GIVEN RECORDS:
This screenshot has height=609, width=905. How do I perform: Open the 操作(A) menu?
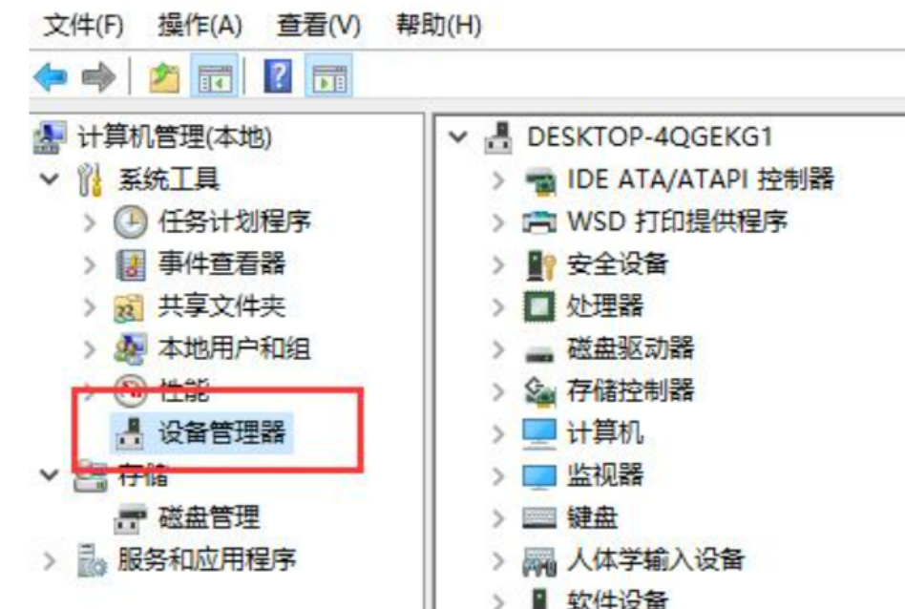(200, 26)
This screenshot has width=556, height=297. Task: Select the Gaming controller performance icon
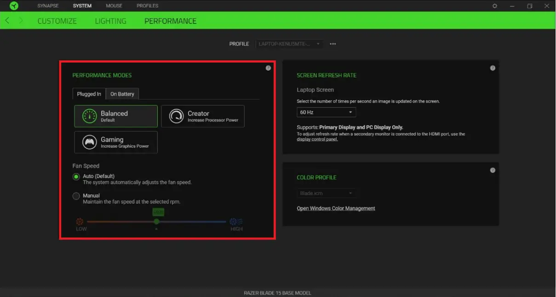(89, 142)
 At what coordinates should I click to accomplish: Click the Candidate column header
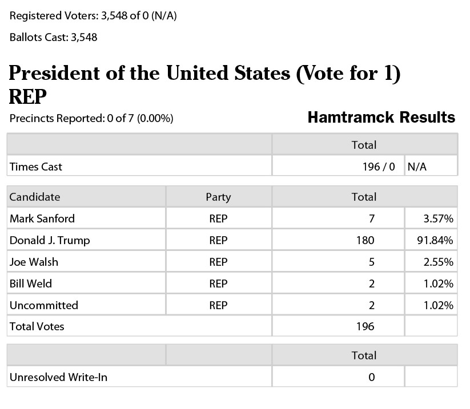pyautogui.click(x=86, y=197)
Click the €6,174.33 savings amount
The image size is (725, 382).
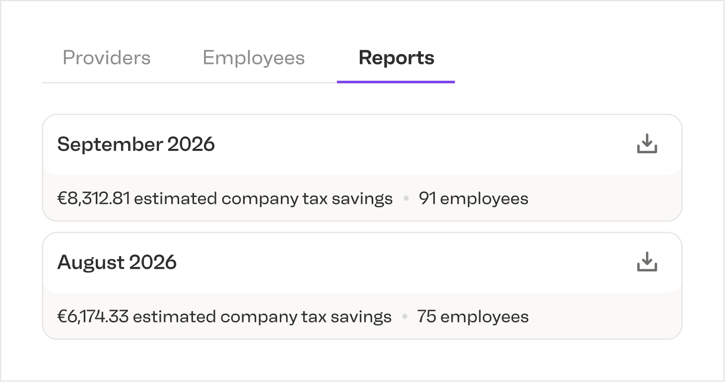93,317
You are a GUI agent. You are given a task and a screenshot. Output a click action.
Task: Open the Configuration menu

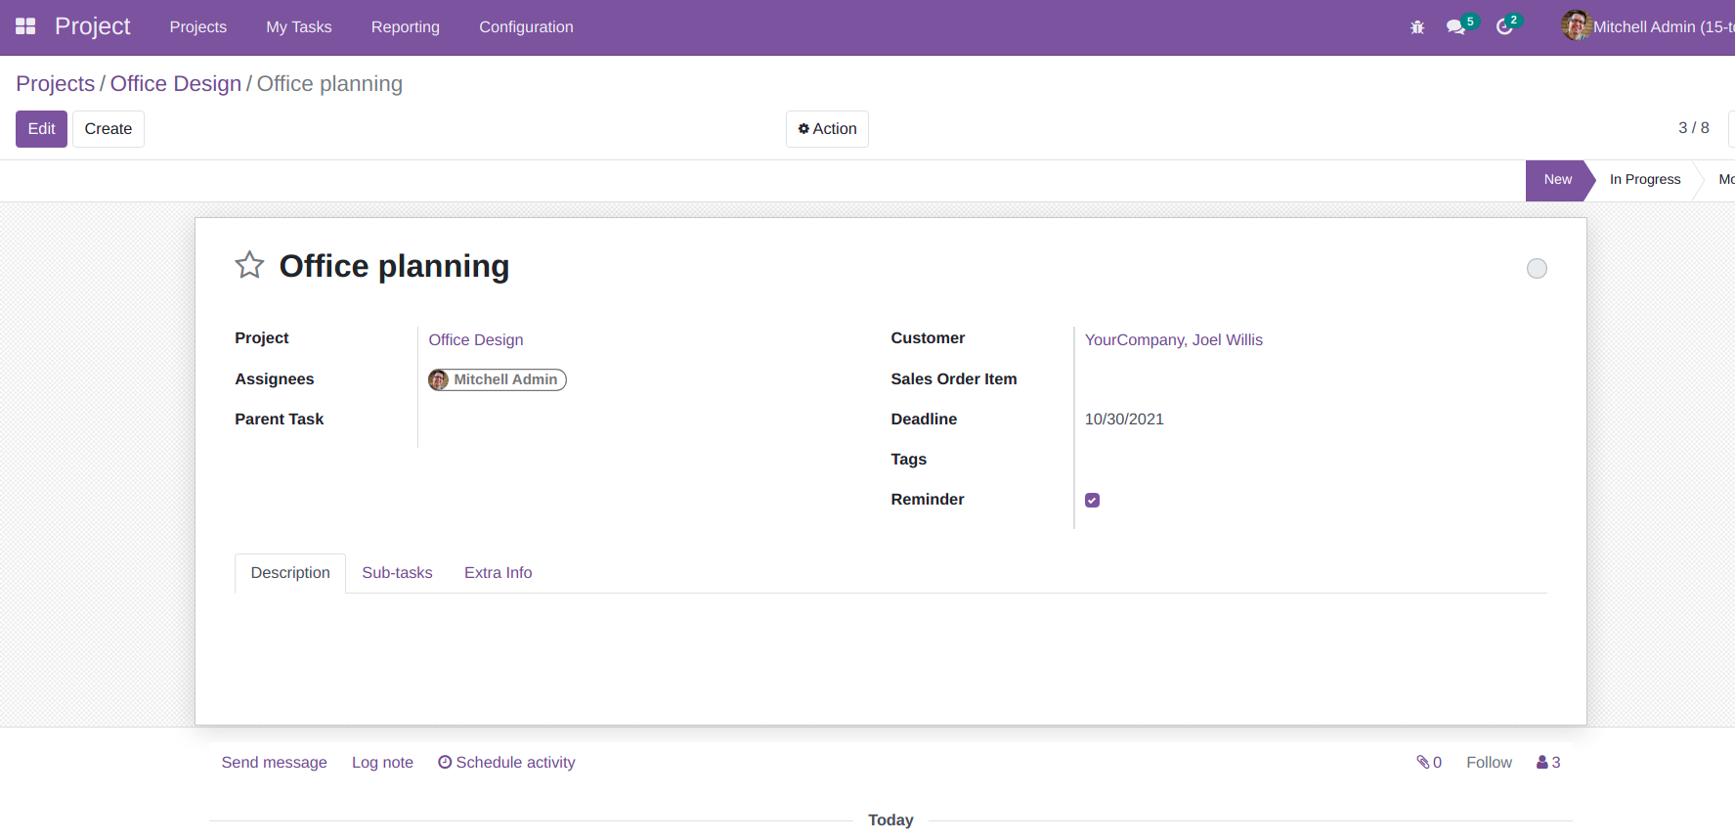tap(526, 27)
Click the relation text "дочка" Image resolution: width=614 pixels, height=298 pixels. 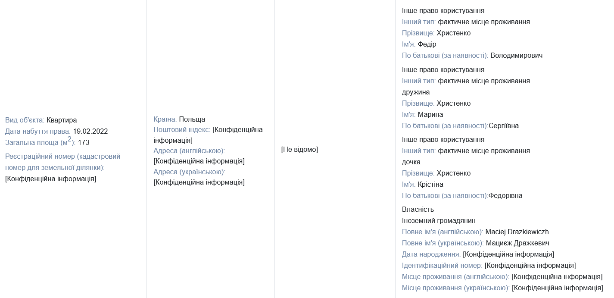pyautogui.click(x=411, y=162)
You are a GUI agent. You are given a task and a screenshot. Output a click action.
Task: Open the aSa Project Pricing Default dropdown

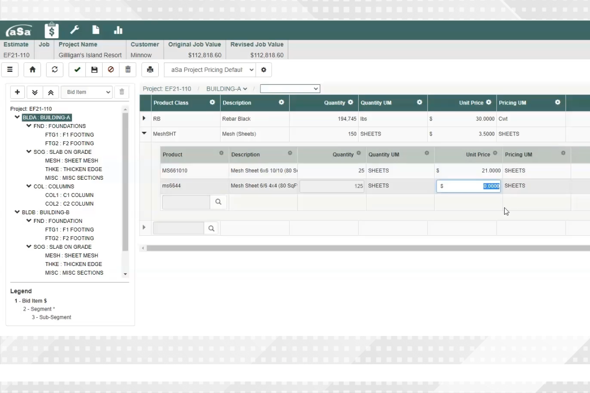(x=210, y=69)
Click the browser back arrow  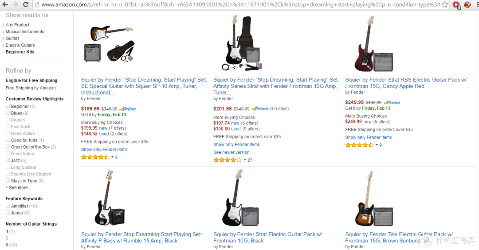pos(6,4)
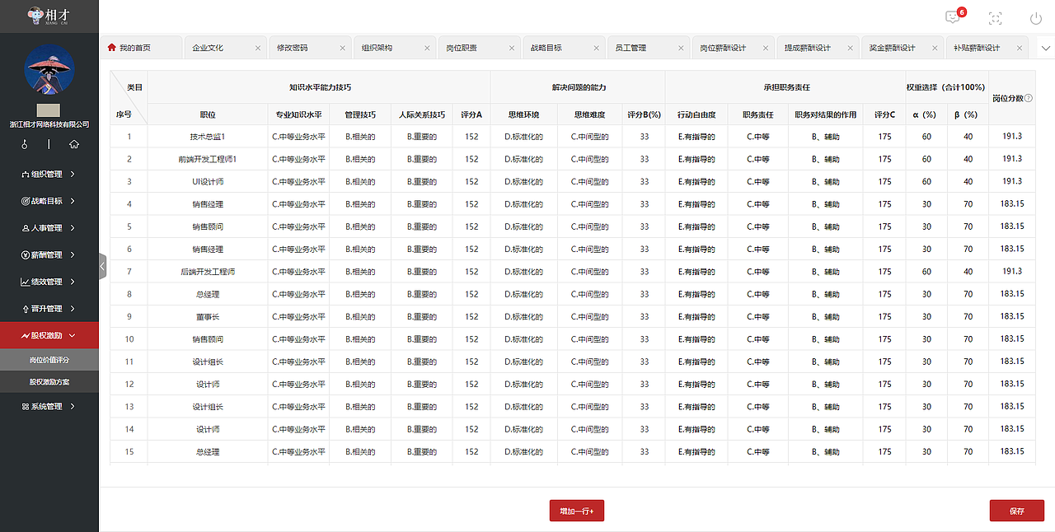The width and height of the screenshot is (1055, 532).
Task: Open the notification messages with badge 6
Action: tap(952, 16)

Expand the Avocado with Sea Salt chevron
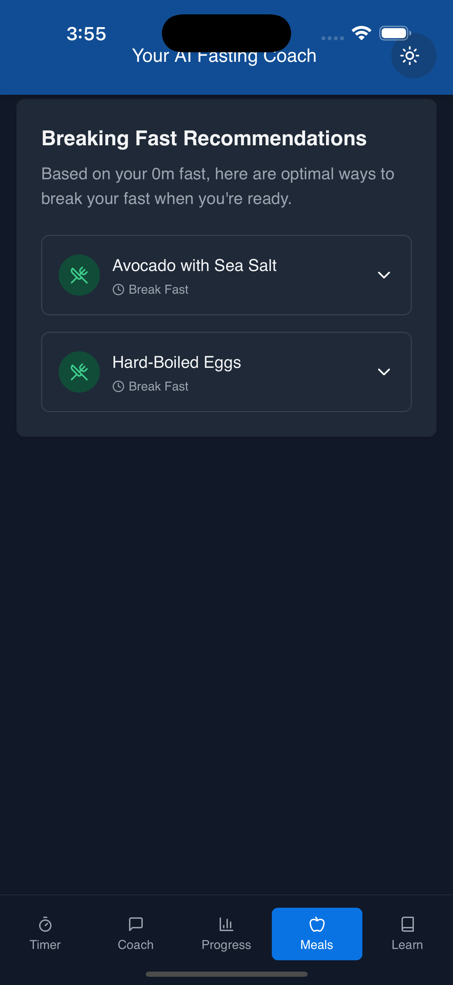[383, 275]
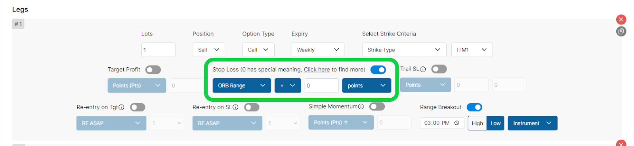Delete leg #1 with red X icon
This screenshot has width=634, height=146.
point(621,19)
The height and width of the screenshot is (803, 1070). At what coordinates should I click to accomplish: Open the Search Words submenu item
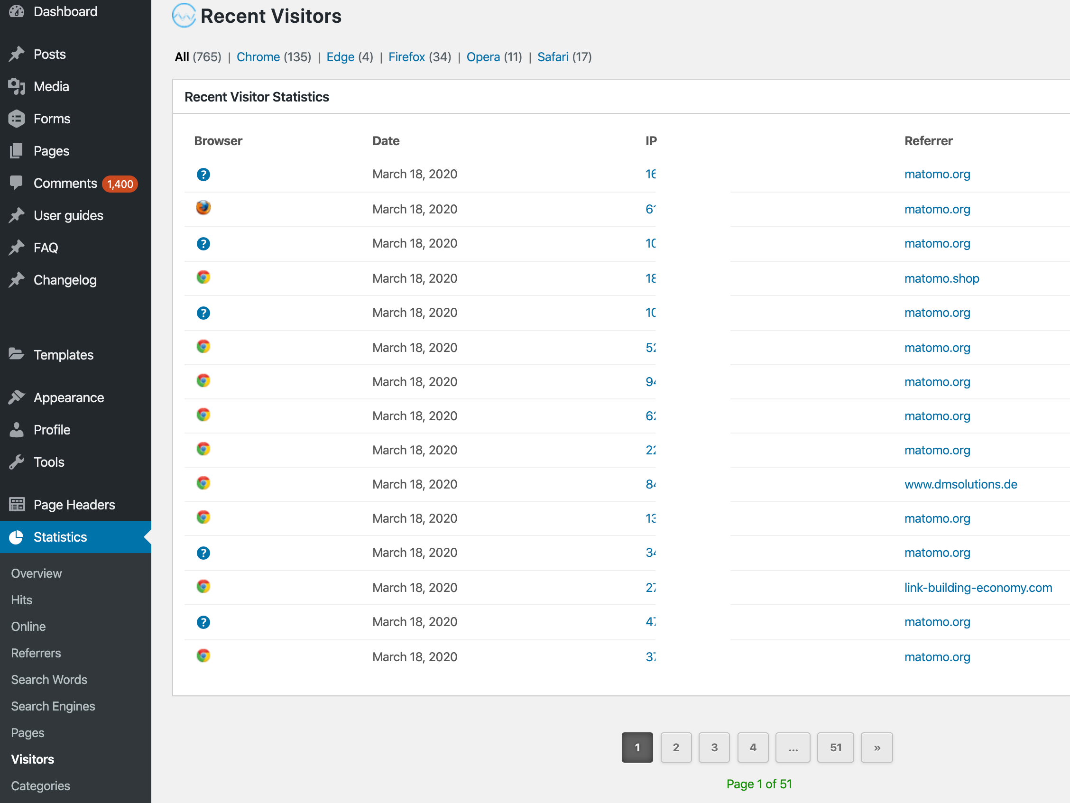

TASK STATEMENT:
Repeat exactly the line containing "Expand the Avocado with Sea Salt chevron" and every line after it through the end of the records, and nothing else. Leave the pictures out.

OUTPUT BELOW:
Expand the Avocado with Sea Salt chevron
[383, 275]
Delete leg #1 with red X icon
This screenshot has width=634, height=146.
point(621,19)
The height and width of the screenshot is (803, 1070). At what coordinates should I click to accomplish: Open the Search Words submenu item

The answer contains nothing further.